Kaspersky Lab specialists have spent a few years investigating the cyberthreat landscape for industrial organizations and trying to bring their expertise and technology to OT environments. We are still on a long journey, with various to difficulties cope with and problems yet to solve. Constantly keeping in contact with many researchers in other security organizations and some ICS security pioneers from inside industrial companies; we have come to the conclusion that some of the difficulties we face are common to the industry. Solving some of those is mandatory to make the world more secure and safe.
So, although the fog of 2018’s predictions and threat landscape has yet to clear, we decided to focus on the major problems likely to affect the work of professionals involved in industrial systems in 2019.
Top four cybersecurity challenges facing industrial enterprises in 2019
The ever-increasing attack surface
The increasing amount of automation systems, the variety of automation tools, number of organizations and individuals with direct or remote access to automation systems, as well as the emergence of communication channels for monitoring and remote control between previously independent objects – all expand the opportunities for criminals to plan and execute their attacks.
Growing interest of cybercriminals and special services
A decrease in profitability and increase in risks from cyberattacks aimed at traditional victims is pushing criminals to search for new targets, including those within industrial organizations.
At the same time, special services in many countries, as well as other organized groups – motivated by internal and external political interests – and financially-motivated groups, are actively engaged in the research and development of techniques to implement espionage and terrorist attacks aimed at industrial enterprises.
Taking into account the current geopolitical context, the development of industrial enterprises’ automation systems, and the transition to new management processes and models of production and economic activity, this situation will continue to develop in the coming years, negatively affecting industrial organizations.

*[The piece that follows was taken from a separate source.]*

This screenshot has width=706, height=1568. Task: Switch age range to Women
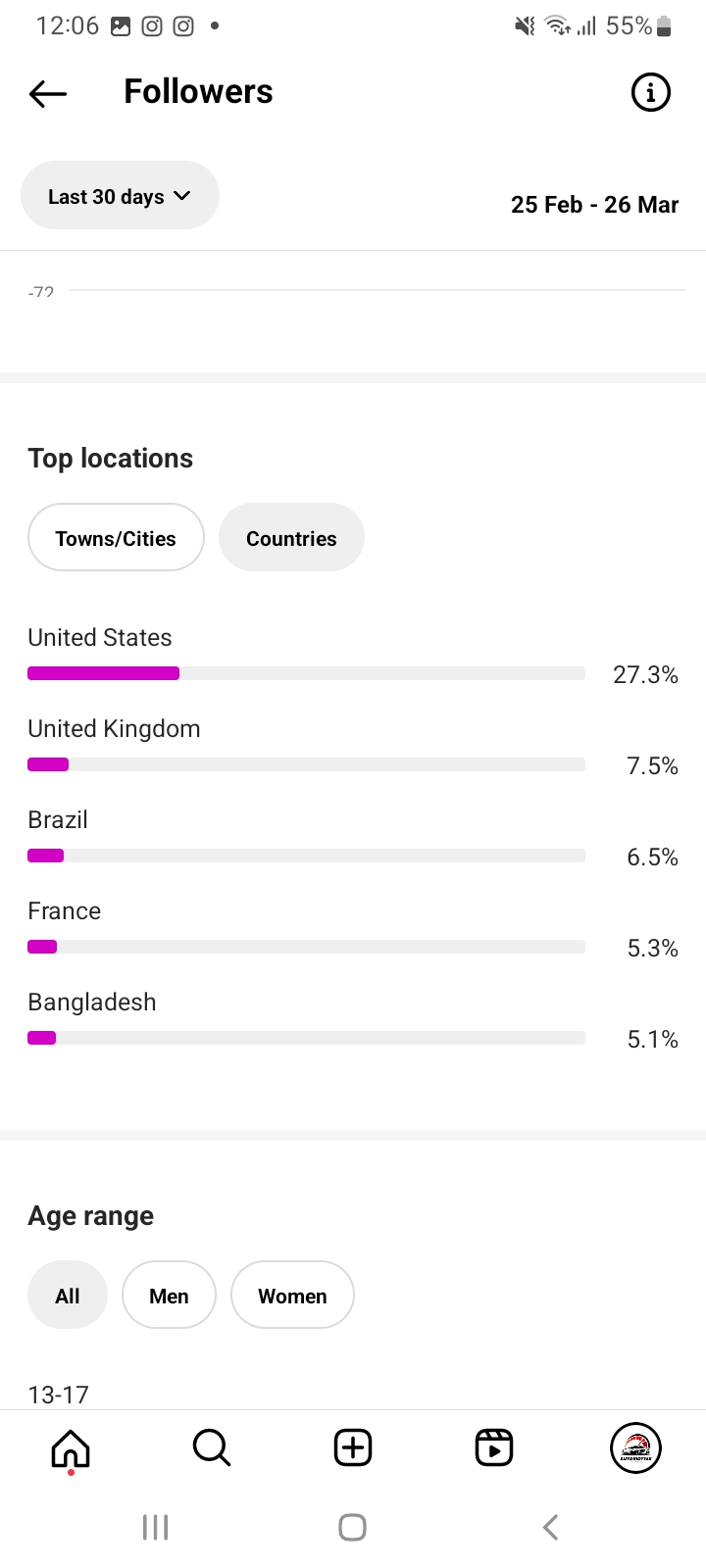coord(292,1296)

The underestimation of general threat levels
A lack of public access to information about information security issues within industrial enterprises, coupled with the relative rarity of targeted attacks on automation systems, an excessive belief in emergency protection systems and the denial of objective reality is having a negative effect on the assessment of threat levels by owners and operators of industrial enterprises and their personnel.
The misunderstanding of threat specifics and the suboptimal choice of protection options
In the world of industrial cybersecurity, several high–profile incidents carried out with the help of targeted attacks against a very limited number of victims, created an information landscape that formed fully the idea of a potential threat – both among information security researchers and security developers, and among potential users of these tools.
However, the professional reporting of these incidents was often too difficult to understand by the majority of potential users, and was devoid of important OT details. The information field formed in these conditions, including the absence of a daily need to deflect the attacks aimed at automated control systems, gave developers a chance to create products that might protect better from the artificial scenarios thought up by researchers themselves, than from real world day-to-day threats. This could leave the automation systems of industrial enterprises vulnerable to real life attacks, including random ones and targeted attack campaigns organized by cyber criminals.